** Opening Input data block **

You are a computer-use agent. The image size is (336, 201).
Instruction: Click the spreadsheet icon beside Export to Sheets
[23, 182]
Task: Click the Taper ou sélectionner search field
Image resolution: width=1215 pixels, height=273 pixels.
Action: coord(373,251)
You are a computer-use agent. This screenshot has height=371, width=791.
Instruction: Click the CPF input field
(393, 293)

** Closing Input data block **
** Opening Input data block **

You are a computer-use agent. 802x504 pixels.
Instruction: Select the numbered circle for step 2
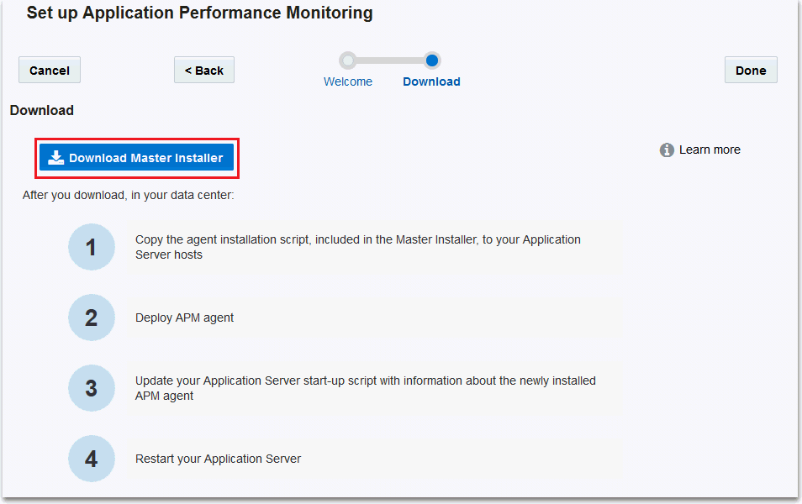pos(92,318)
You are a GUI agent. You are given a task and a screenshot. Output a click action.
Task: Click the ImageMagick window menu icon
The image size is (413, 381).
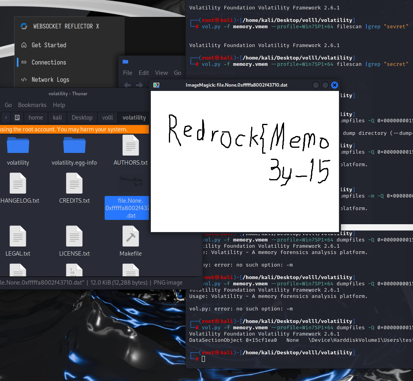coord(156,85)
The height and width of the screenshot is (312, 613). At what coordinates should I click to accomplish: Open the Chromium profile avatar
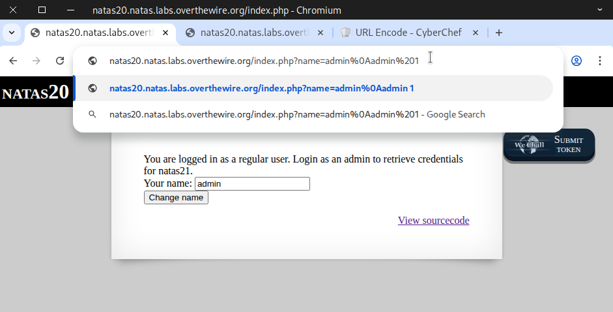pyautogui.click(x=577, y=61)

** Closing Input data block **

> Directions
All lines holding the word "agent" must be found in the listing and copied.

> Result of this exercise
You are a computer-use agent. The image size is (336, 201).
You are a computer-use agent. This screenshot has height=371, width=791.
You are a computer-use agent. 802x504 pixels.
You are a GUI agent. You are given a task and a screenshot. Output a click action.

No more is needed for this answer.